Revised: This Reviewed Preprint has been revised by the authors in response to the previous round of peer review; the eLife assessment and the public reviews have been updated where necessary by the editors and peer reviewers.

Read more about eLife’s peer review process.

Editors

  • Reviewing Editor
    Alan Talevi
    National University of La Plata, La Plata, Argentina
  • Senior Editor
    Eduardo Franco
    McGill University, Montreal, Canada

Reviewer #1 (Public review):

Summary:

This is a large cohort of ischemic stroke patients from a single centre. The author successfully set up predictive models for PTS.

Strengths:

The design and implementation of the trial are acceptable, with the credibility of the results. It may provide evidence of seizure prevention in the field of stroke treatment.

Weaknesses:

My concerns are well responded to.

Reviewer #2 (Public review):

Summary

The authors present multiple machine-learning methodologies to predict post-stroke epilepsy (PSE) from admission clinical data.

Strengths

The Statistical Approach section is very well written. The approaches used in this section are very sensible for the data in question.

Typos have now been addressed and improved interpretability has been added to the paper, which is appreciated.

Weaknesses

The authors have clarified that the first features available for each patient have been used. However, they have not shown that these features did not occur before the time of post-stroke epilepsy. Explicit clarification of this should be performed.

The likely impact of the work on the field

If this model works as claimed, it will be useful for predicting PSE. This has some direct clinical utility.

Analysis of features contributing to PSE may provide clinical researchers with ideas for further research on the underlying aetiology of PSE.

Reviewer #3 (Public review):

Summary:

The authors report the performance of a series of machine learning models inferred from a large-scale dataset and externally validated with an independent cohort of patients, to predict the risk of post-stroke epilepsy. Some of the reported models have very good explicative performance, and seem to have very good predictive ability.

Strengths:

The models have been derived from real-world large-scale data.

Performances of the best-performing models seem to be very good according to the external validation results.

Early prediction of risk of post-stroke epilepsy would be of high interest to implement early therapeutic interventions that could improve prognosis.

Code is publicly available. The authors also stated that the datasets used are available on request.

Weaknesses:

The writing of the article may be significantly improved.

Although the external validation is appreciated, cross-validation to check robustness of the models would also be welcome.

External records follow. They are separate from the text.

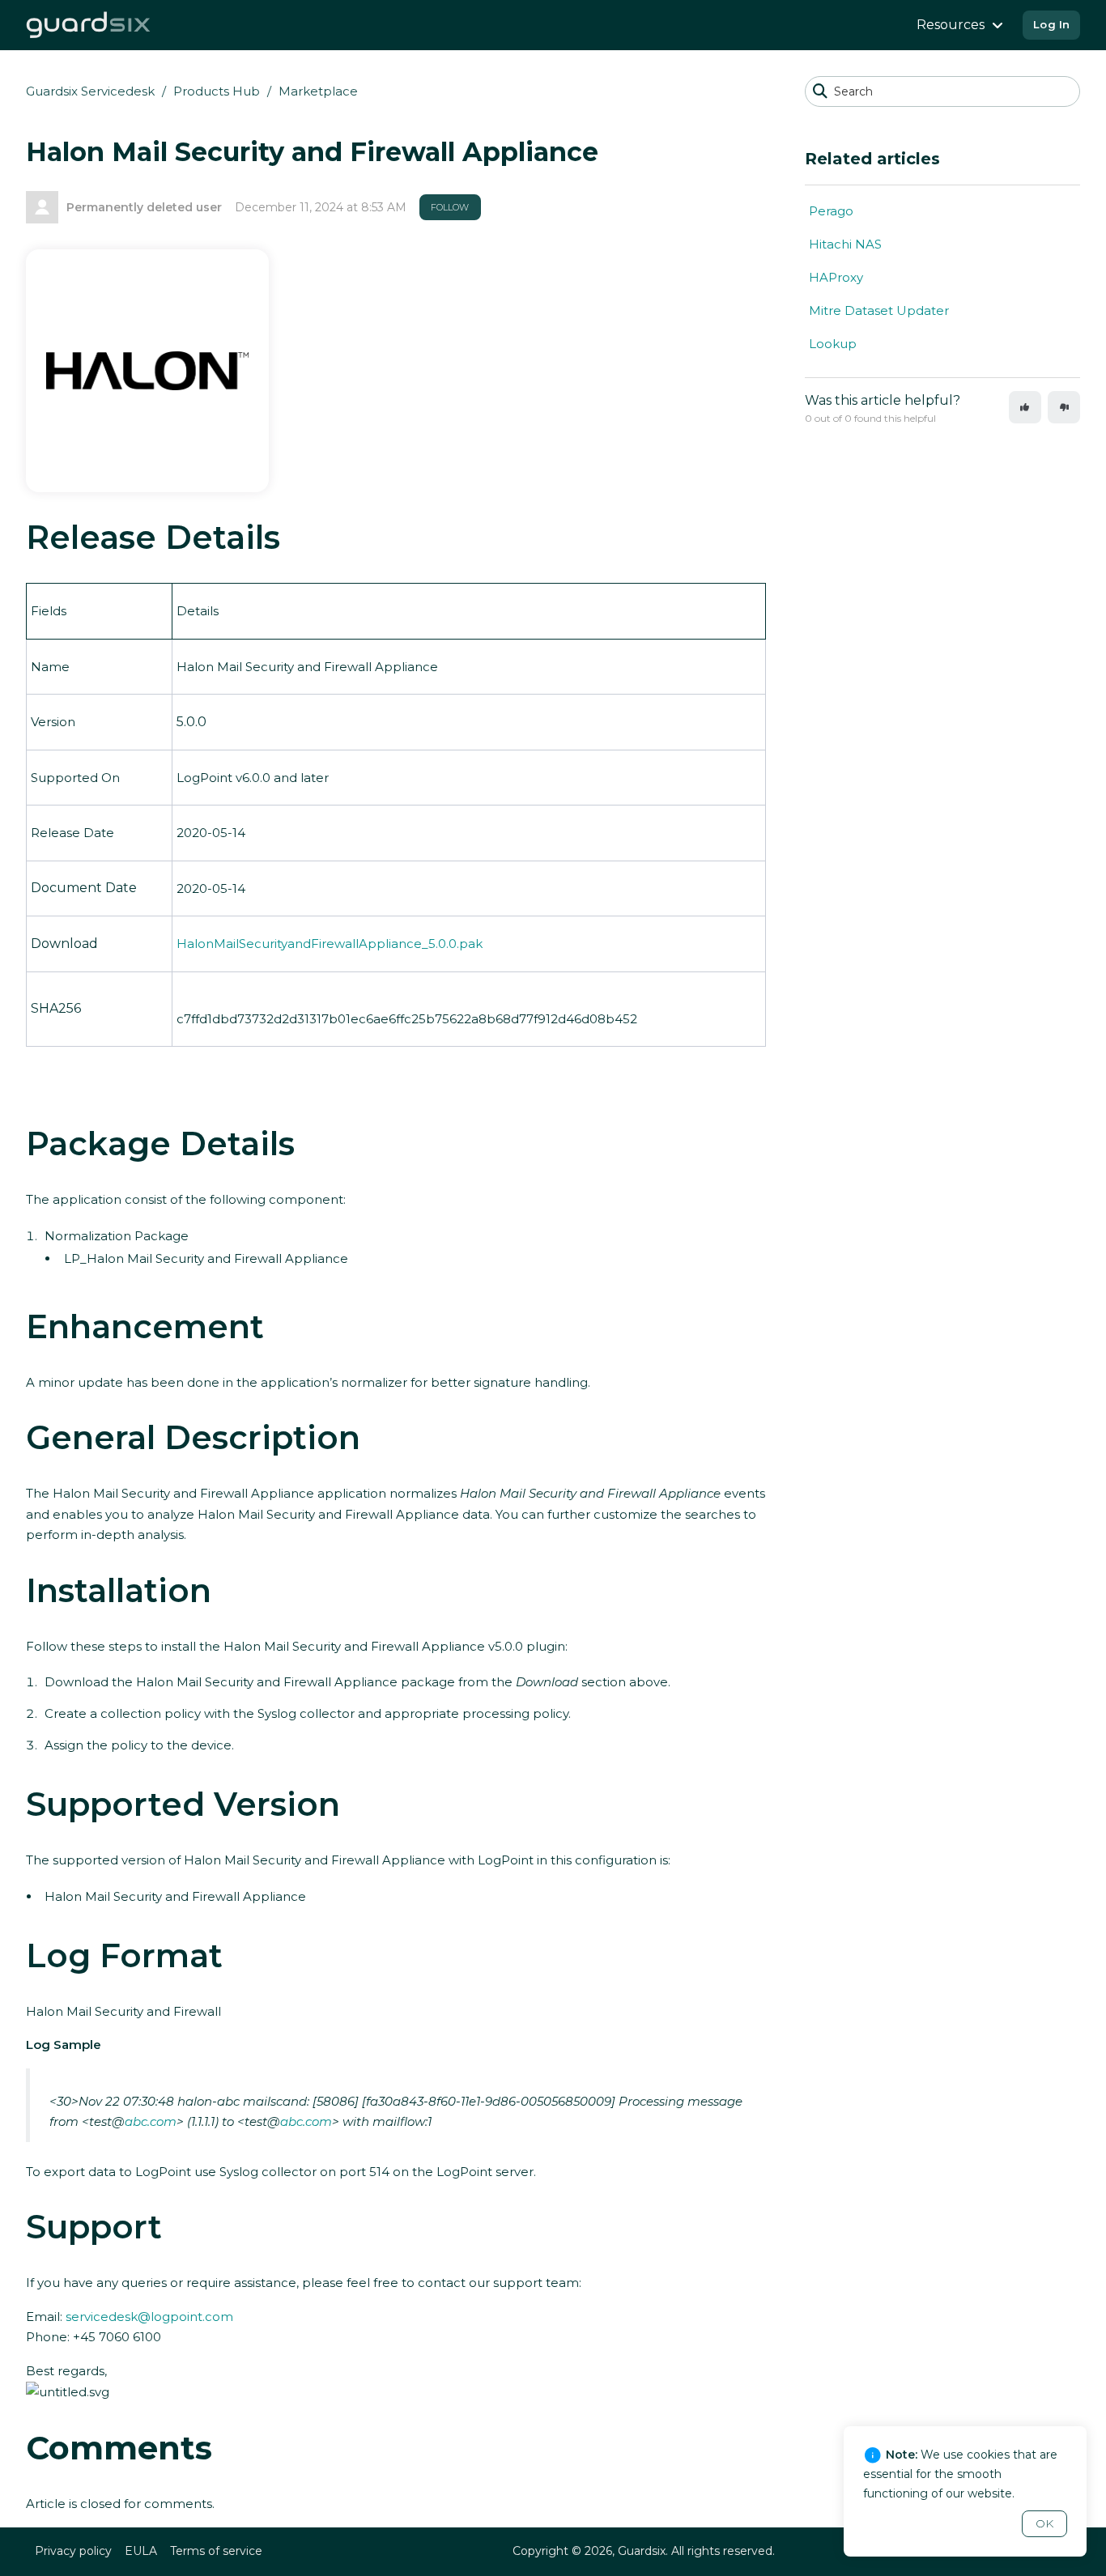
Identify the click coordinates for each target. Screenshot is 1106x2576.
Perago (831, 211)
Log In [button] (1051, 24)
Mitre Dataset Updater (879, 310)
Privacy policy (73, 2551)
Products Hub (216, 91)
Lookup (833, 343)
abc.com (151, 2121)
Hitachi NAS (845, 244)
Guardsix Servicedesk (90, 91)
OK (1044, 2523)
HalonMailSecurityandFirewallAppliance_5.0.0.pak (330, 943)
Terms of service (216, 2551)
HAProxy (836, 277)
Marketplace (318, 91)
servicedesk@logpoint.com (149, 2316)
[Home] (88, 25)
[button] (1025, 407)
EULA (141, 2551)
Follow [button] (450, 207)
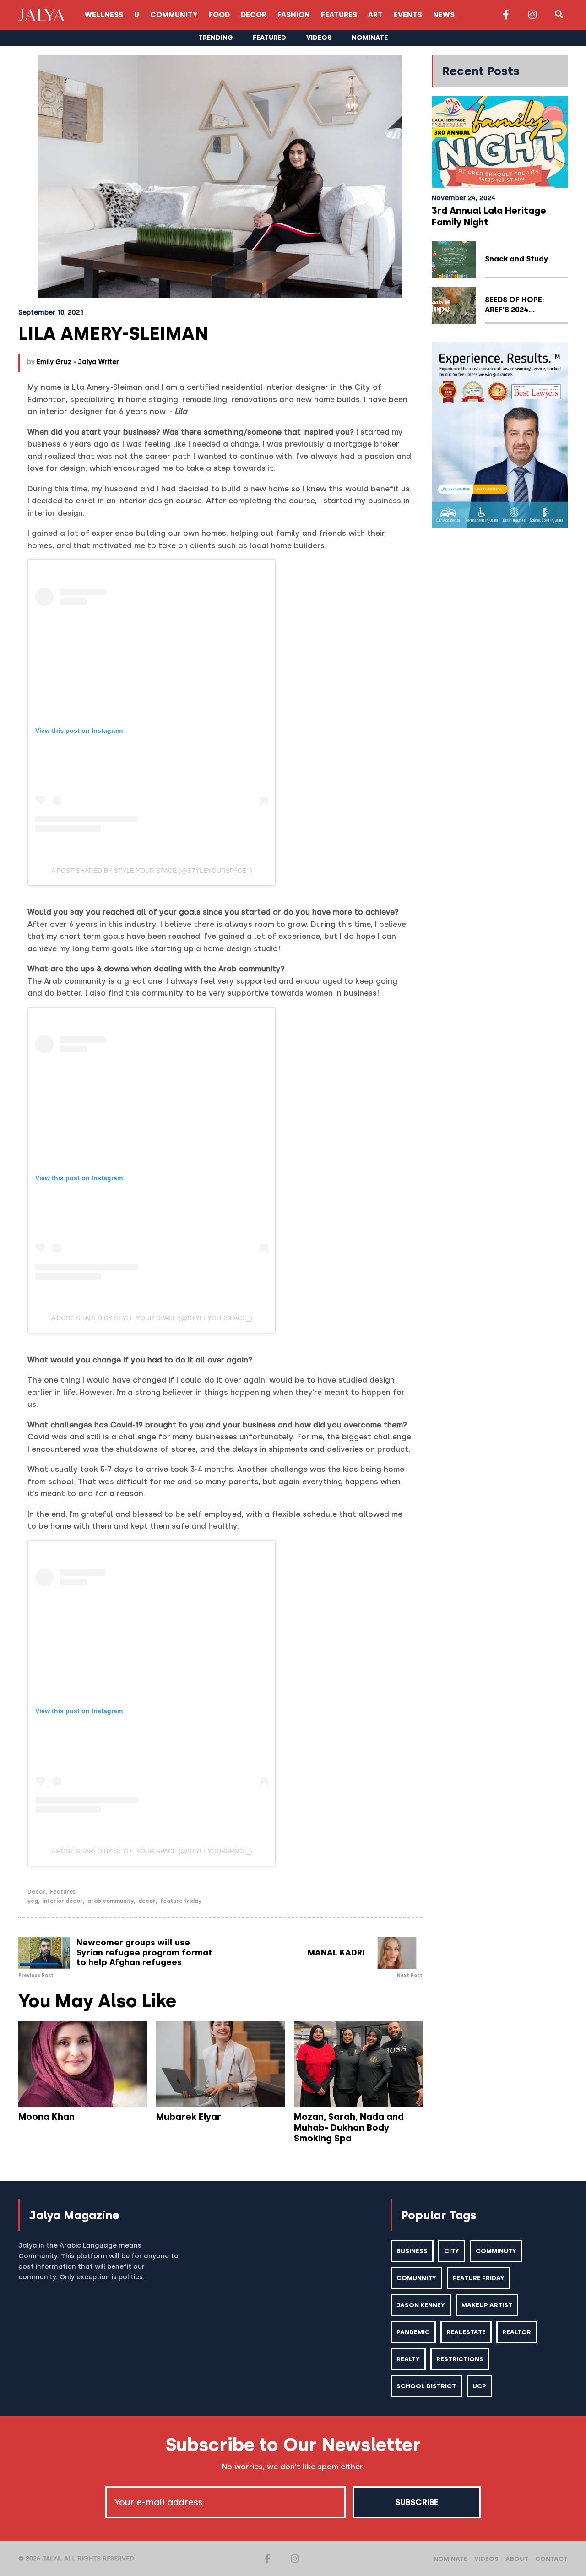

External validation results may be biased/overoptimistic, since the authors informed that "The external validation cohort focused more on collecting positive cases 80 to examine the model's ability to identify positive samples", which may result in overoptimistic PPV and Sensitivity estimations. The specificity for the external validation set has not been disclosed.

Author response:

The following is the authors’ response to the current reviews.

Public Reviews:

Reviewer #2 (Public review):

Weaknesses:

The authors have clarified that the first features available for each patient have been used. However, they have not shown that these features did not occur before the time of post-stroke epilepsy. Explicit clarification of this should be performed.

The data utilized in our analysis were collected during the first examination or test conducted after the patients' admission. We specifically excluded any patients with a history of epilepsy, ensuring that all cases of epilepsy identified in our study occurred after admission. Therefore, the features we analyzed were collected after the patients' admission but prior to the onset of post-stroke epilepsy.

Reviewer #3 (Public review):

Weaknesses:

The writing of the article may be significantly improved.

Although the external validation is appreciated, cross-validation to check robustness of the models would also be welcome.

Thank you for your helpful advice. Performing n-fold cross-validation is a crucial step to ensure the reliability and robustness of the reported results, especially when dealing with the datasets which don't have sufficient quantity. We revised our code and did a 5 fold cross-validation version ,it didn’t have much promote(because our model has reach the auc of 0.99).Considering that we have sufficient quantity of more than 20000 records, we think split the dataset by 7:3 and train the model is enough for us. We have uploaded the code of 5 fold cross-validation version and ploted the 5 fold test roc on GitHub at https://github.com/conanan/lasso-ml/lasso_ml_cross_validation.ipynb as an external resource. We trained the 5 fold average model and ploted the 5 fold test roc curves, the results show some improvement, but it is not substantial because the best model are still tree models in the end.

External validation results may be biased/overoptimistic, since the authors informed that "The external validation cohort focused more on collecting positive cases 80 to examine the model's ability to identify positive samples", which may result in overoptimistic PPV and Sensitivity estimations. The specificity for the external validation set has not been disclosed.

Thank you for your valuable feedback regarding the external validation results. We appreciate your concerns about potential bias and overoptimism in our estimations of positive predictive value (PPV) and sensitivity.

To clarify, we have uploaded the code for external validation on GitHub at https://github.com/conanan/lasso-ml. The results indicate that the PPV is 0.95 and the specificity is 0.98.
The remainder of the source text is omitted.